La success story d’OVHcloud
Pour des entrepreneurs comme nous, l’histoire d’OVH a de quoi faire rêver. La société est fondée en 1999, par Octave Klaba, un immigré polonais qui fait ses études d’ingénieur à Lille. Après des débuts dans des locaux parisiens prêtés par un certain Xavier Niel, la société s’installe à Roubaix pour poursuivre sa fulgurante croissance dans le monde du stockage de données digitales. Pour affirmer son orientation stratégique, OVH se renomme OVHcloud en 2019. Elle est devenue un acteur qui compte dans le “cloud”, aux côtés des leaders mondiaux que sont AWS, la filiale d’Amazon, et Microsoft.
Une croissance financée par des levées de fonds successives
Pour financer son expansion internationale et le recrutement de ses équipes — OVHcloud emploie aujourd’hui 2 500 personnes — l’entreprise a fait appel à des capitaux externes à plusieurs reprises dans son histoire. Parfaitement en ligne avec le chemin tracé par de nombreuses entreprises technologiques avant elle, ces fonds ont surtout été apportés par des fonds spécialisés.

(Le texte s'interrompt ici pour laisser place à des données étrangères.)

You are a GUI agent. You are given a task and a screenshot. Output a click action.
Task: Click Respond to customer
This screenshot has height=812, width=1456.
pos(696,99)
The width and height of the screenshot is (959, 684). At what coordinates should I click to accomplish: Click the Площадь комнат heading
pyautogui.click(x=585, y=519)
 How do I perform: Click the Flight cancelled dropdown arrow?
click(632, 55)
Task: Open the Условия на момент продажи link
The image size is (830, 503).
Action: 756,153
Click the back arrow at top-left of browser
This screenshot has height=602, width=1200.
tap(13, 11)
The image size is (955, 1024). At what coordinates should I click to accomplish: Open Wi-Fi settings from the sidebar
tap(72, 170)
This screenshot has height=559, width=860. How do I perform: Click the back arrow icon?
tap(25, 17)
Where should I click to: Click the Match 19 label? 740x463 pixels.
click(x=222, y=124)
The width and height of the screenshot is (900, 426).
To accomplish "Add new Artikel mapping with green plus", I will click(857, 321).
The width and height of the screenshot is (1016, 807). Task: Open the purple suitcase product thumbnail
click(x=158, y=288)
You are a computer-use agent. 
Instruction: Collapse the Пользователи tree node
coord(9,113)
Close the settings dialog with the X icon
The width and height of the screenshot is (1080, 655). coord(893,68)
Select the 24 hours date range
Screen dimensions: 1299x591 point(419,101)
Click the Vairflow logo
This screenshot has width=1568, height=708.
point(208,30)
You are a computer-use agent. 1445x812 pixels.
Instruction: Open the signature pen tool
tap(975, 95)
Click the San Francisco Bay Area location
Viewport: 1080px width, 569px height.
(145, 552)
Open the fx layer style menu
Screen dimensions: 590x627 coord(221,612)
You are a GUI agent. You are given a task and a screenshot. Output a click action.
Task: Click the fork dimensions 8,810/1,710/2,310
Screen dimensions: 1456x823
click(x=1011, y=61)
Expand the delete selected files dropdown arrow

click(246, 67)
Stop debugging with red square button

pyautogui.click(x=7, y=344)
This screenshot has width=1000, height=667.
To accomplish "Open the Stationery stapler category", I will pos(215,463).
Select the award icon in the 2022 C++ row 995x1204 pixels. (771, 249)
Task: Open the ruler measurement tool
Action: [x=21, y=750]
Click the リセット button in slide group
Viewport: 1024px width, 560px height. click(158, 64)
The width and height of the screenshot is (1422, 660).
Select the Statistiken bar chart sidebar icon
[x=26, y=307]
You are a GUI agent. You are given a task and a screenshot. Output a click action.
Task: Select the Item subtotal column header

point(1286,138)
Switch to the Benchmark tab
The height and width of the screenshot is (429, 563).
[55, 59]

Ces opérations sont d’envergure importante. Ainsi, en octobre 2016, OVH ouvre son capital aux fonds d'investissements américains KKR et Towerbrook à hauteur de 250 millions d'euros, après avoir levé 160 millions en 2014.
Ayant atteint un stade de maturité incontestable, OVHcloud annonce en mars 2021 sa volonté d’entrer en bourse, et plus précisément à la Bourse de Paris. Contrairement à de nombreuses sociétés technologiques européennes qui ont fait le choix de s’expatrier aux États-Unis.
Une opération politiquement importante
Cela fait de l’introduction en bourse d’OVHcloud un sujet politico-stratégique. Pour au moins deux raisons.
Le cloud, universel en théorie, est-il américain dans la pratique ?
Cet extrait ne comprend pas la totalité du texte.